El Gran Inquisidor lo hizo inmediatamente después.
– ¡Vaya tiempo que se nos ha echado encima!
– Sí, Excelencia. Tenemos ya ahí el invierno.
– Y Su Paternidad, ¿cuándo piensa marcharse?
– Mejor hoy que mañana.
– Va a encontrarse las lluvias, nada más pasado el Pirineo.
– También cuento con la nieve.
– ¿Y el peligro?
– Ése, Excelencia, es el compañero de mi misión.
– Sin embargo, en algún lugar se encontraría usted a cubierto. ¿Qué le parece Roma?
– No me atrae.
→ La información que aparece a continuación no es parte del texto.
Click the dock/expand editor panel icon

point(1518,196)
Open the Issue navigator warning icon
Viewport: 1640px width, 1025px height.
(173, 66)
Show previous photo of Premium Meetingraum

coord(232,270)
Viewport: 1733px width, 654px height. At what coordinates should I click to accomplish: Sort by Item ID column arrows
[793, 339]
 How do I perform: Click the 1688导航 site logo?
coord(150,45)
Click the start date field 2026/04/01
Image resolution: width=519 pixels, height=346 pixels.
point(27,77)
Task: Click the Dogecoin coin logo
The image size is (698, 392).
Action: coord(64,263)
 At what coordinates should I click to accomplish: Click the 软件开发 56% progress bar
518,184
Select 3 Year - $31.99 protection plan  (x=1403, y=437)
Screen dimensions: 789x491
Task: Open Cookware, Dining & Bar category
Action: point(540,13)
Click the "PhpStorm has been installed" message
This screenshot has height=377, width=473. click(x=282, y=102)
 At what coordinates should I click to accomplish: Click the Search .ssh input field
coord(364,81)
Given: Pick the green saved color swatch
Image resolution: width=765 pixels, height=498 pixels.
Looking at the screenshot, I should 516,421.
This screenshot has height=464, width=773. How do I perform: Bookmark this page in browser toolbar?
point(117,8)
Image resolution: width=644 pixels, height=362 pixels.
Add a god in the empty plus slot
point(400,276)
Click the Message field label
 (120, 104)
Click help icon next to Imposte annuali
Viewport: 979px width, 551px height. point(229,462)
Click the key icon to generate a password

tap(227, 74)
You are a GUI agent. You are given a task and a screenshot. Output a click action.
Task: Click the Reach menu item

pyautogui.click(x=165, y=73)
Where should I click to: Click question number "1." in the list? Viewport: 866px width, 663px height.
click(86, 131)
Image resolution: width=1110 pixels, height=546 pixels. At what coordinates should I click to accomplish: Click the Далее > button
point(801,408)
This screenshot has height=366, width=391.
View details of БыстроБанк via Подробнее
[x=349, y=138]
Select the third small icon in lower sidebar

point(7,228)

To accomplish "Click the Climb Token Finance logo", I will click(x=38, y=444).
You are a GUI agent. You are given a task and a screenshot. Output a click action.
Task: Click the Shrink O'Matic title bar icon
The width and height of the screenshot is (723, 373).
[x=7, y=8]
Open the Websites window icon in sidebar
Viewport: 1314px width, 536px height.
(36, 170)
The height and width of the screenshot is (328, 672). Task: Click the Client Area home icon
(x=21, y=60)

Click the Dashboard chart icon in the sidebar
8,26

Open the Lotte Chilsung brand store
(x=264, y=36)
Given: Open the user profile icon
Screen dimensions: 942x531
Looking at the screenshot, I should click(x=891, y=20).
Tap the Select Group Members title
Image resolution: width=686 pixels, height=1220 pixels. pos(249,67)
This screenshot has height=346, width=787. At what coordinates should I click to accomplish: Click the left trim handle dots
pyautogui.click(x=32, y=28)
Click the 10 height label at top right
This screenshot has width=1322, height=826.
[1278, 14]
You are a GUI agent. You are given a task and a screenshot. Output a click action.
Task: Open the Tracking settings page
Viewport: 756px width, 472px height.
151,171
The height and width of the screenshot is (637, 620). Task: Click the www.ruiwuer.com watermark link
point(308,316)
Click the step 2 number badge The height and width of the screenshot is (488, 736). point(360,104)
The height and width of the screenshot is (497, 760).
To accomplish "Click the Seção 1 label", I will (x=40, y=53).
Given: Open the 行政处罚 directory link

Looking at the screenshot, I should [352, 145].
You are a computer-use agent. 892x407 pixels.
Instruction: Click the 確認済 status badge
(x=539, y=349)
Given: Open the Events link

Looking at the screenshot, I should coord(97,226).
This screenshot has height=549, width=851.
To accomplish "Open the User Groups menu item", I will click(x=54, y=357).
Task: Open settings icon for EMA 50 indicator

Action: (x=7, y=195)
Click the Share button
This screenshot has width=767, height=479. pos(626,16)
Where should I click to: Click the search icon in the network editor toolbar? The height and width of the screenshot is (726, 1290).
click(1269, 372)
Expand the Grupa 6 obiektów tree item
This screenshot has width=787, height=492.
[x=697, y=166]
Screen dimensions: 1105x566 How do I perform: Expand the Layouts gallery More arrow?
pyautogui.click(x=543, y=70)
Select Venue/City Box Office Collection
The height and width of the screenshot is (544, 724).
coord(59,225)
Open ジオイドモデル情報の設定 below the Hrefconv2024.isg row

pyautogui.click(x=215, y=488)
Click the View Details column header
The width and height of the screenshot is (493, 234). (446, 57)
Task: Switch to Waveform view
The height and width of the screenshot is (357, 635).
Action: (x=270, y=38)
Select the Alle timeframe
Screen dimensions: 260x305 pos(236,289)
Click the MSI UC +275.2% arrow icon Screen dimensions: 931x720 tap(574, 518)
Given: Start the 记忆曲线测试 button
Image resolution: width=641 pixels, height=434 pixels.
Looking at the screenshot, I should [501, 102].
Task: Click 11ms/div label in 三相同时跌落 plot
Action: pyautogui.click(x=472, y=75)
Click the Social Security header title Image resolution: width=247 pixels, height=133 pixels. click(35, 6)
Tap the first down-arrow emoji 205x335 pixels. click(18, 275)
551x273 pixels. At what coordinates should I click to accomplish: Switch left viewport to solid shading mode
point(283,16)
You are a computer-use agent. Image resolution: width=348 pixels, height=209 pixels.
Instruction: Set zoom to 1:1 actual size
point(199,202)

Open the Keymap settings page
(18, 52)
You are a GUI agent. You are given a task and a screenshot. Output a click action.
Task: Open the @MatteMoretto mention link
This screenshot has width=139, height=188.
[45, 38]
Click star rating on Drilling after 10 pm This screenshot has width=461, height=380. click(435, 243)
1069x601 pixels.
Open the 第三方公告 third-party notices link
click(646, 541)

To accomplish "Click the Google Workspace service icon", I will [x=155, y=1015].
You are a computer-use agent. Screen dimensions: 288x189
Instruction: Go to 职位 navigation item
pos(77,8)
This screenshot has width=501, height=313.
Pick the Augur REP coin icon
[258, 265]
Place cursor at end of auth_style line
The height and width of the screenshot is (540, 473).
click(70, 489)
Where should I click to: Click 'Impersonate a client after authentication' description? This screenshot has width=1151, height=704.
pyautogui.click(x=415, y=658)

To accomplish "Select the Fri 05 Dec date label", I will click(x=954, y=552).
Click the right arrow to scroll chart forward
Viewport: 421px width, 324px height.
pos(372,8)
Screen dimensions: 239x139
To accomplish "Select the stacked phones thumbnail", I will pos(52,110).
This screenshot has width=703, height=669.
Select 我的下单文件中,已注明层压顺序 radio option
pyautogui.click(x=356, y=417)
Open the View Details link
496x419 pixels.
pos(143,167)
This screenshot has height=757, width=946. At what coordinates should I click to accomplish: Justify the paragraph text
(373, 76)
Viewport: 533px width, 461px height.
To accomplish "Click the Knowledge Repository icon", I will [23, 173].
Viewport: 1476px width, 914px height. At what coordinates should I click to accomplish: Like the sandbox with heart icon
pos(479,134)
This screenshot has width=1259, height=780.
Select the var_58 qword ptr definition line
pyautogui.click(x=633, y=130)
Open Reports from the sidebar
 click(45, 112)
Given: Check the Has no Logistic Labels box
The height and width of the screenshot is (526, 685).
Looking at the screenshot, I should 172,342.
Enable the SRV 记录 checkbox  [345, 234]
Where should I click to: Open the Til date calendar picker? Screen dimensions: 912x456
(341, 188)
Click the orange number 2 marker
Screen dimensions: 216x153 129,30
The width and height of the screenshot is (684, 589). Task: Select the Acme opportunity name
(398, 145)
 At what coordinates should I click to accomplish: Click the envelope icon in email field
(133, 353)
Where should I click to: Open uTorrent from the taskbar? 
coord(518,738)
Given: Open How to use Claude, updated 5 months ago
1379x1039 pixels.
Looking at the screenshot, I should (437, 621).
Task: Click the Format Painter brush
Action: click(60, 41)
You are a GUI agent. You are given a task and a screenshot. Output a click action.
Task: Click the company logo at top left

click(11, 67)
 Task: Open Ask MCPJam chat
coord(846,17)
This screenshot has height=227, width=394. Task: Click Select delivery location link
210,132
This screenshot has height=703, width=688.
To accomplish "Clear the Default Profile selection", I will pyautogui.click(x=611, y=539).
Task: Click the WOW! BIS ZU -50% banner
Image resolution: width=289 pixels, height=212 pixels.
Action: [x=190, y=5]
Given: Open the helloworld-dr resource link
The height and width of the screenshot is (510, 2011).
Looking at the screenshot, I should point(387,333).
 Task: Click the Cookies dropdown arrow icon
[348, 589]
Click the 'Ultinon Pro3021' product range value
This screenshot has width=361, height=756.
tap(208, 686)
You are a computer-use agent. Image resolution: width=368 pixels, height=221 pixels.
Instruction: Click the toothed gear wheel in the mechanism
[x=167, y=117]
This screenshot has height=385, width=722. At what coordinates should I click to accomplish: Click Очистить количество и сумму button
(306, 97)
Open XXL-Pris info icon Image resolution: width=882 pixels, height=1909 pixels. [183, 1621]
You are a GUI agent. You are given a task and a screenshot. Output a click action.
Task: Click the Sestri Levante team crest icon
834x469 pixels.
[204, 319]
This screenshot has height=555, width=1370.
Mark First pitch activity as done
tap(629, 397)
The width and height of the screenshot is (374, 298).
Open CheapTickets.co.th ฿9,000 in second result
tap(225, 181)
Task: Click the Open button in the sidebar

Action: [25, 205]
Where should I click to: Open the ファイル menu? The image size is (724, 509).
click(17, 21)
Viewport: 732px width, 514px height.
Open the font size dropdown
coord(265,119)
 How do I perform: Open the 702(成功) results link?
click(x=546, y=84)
Prefiero las brumas y los peligros de Londres.
– Aquí no hay brumas, pero, peligros, no faltan.
– Ya lo sé.
El Gran Inquisidor hizo una seña al criado que esperaba, y en seguida trajeron una sopera humeante, repleta de olorosa menestra.
Uno y otro se sirvieron comedidamente.
– ¿No es poca esa comida, para un cuerpo tan joven?
– Mi cuerpo está disciplinado, aunque no lo suficiente.
– ¿Le quedan, por ventura, algunos de esos deseos que atormentan a los eclesiásticos jóvenes, y que tanto dan que hacer a los que tenemos mando?
– Me quedan, Excelencia, conatos de violencia, ganas de desbaratarlo todo a trastazos cuando veo una injusticia.
– Mala cosa ésa, puede creerme. La señal indudable de que se ha alcanzado la debida madurez es la comprensión de que siempre habrá injusticias y violencias.
– Pero no siempre las mismas.
– En eso tiene razón.
El Gran Inquisidor comenzó a comer, el jesuita le siguió, lo hicieron en silencio y rápidamente. Habían pasado sólo unos minutos cuando el criado retiró los platos y puso otros limpios, de la misma finura, de la misma elegancia. El jesuita miró el suyo y lo remiró.
– No son portugueses, padre. Bien sé que en Portugal fabrican unas lindas vajillas, pero esta en que comemos la heredé de mi antecesor, cuyo refinamiento iba por otros rumbos.